Bo’s mind went back to Ferdinand’s provocative question about truck colors. Was this connected to that? Was Bo being tested?
“You’re scared to answer,” said Hudson. “Really, that tells me all I need to know. I mean, if your security guards don’t even feel secure having a private conversation, how secure can your campground really be? You see what I mean, Bo? Gray Truck keeps us on edge. All the time. And a security guard who’s on edge is more likely to miss something, more likely to overreact in a situation if things get ugly, more likely to have a bad rapport with the campers. You see what I mean, don’t you, Bo?”
“Your argument makes sense,” said Bo, but even that felt like too much agreement.
“And if there was a way to limit their power, to knock them down a peg, you’d be for that? You’d support something like that?”
“It would depend,” said Bo.
“On what?”
“On a lot of things,” said Bo. “A variety of, uh, factors.”
“I gotcha,” said Hudson, squeezing Bo’s shoulder. “Playing it safe. You don’t want to go off half-cocked. I get it. But you agree in principle. So if something concrete develops, we’ll talk again.”
“OK,” said Bo. It wasn’t until he’d gotten back to his trailer on lot 557 that he remembered he’d left his full cup of coffee sitting on top of the microwave in the office break room. He hoped it hadn’t spilled on someone and scalded his or her skin off.
Nikolai came to visit Bo shortly after one in the afternoon. “You’re not in bed yet?”
“No, it’s fine,” said Bo. “Come on in, I usually don’t hit the sack until 2 or so.” He sat down on the recliner.
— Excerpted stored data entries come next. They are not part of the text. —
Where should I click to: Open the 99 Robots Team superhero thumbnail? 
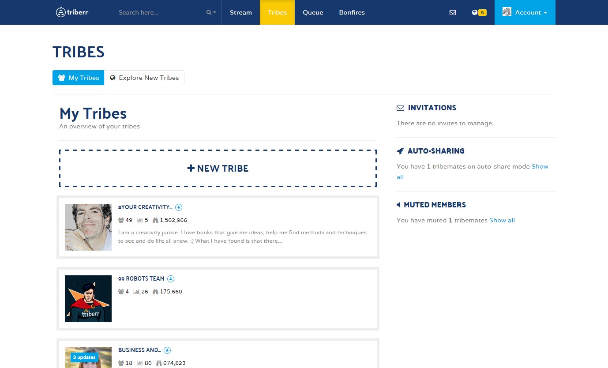click(x=88, y=299)
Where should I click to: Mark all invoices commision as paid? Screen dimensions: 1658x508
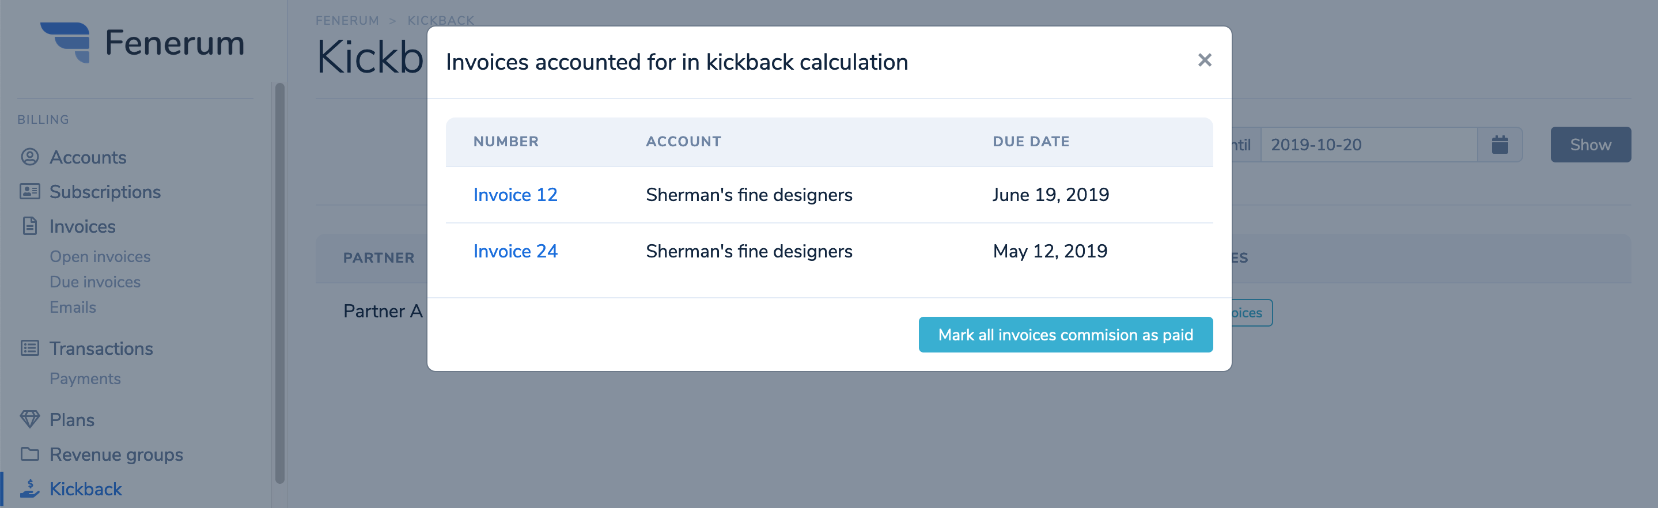click(x=1065, y=335)
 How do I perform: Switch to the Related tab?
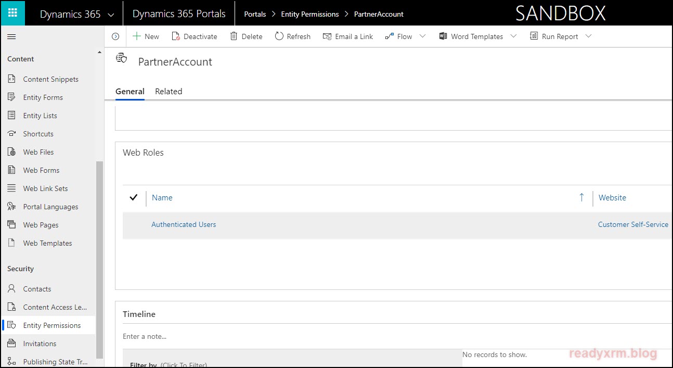point(169,92)
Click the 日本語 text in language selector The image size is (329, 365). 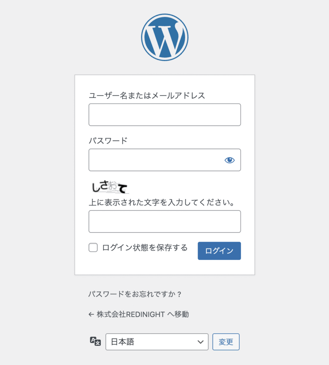pos(122,342)
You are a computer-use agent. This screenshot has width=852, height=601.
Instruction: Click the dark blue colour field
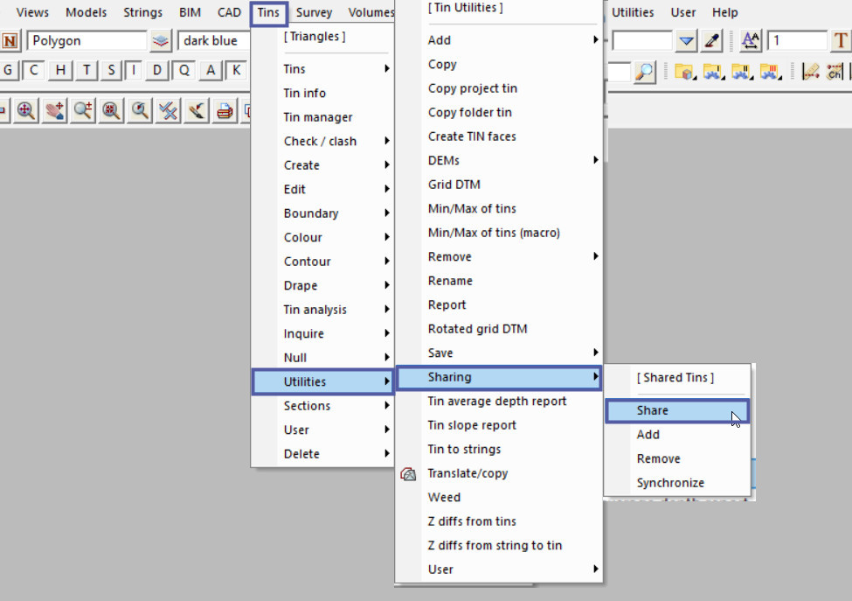(213, 41)
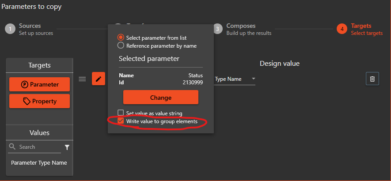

Nikolai took his cowboy hat off and held it in both hands as he peered out the front window between the blinds and then sat down on the couch, which creaked and shifted. “Am I gonna be OK on this thing?”
Bo was embarrassed by the decrepitude of his couch. “Yeah, it’s just noisy, sorry.”
“So,” said Nikolai. “About our investigation. You have anything? Hear anything, see anything?”
“Yes,” said Bo. “Well, maybe. Maybe not. Not really, no.”
“You just ran the whole spectrum there, Bo. What’s going on? Tell me what you’ve got.”
“I’m not sure where to start,” said Bo. “OK, one thing I noticed, at about 3:45 in the morning I went past the East Swimming Pool and there was a ghostly mist hanging just over the water. But when I went past again an hour later, the mist was gone.”
“Is that it?” asked Nikolai. “What does that have to do with the murder?”
“I’m not sure yet,” said Bo. “Maybe nothing.”
“Definitely nothing!” said Nikolai.
“But how do you know that?” asked Bo.
“Because!” said Nikolai, his voice rising. “It’s mist on water! Who cares? Why would anyone think that has anything to do with the murder?”
“I don’t know!” said Bo, struggling to keep his temper in check. “You’re the one who told me to keep my eyes open! That’s what I did!”
“But you can’t just put everything on the same level, Bo. You have to, like, think about it and narrow it down and figure out what’s important. I mean, come on.”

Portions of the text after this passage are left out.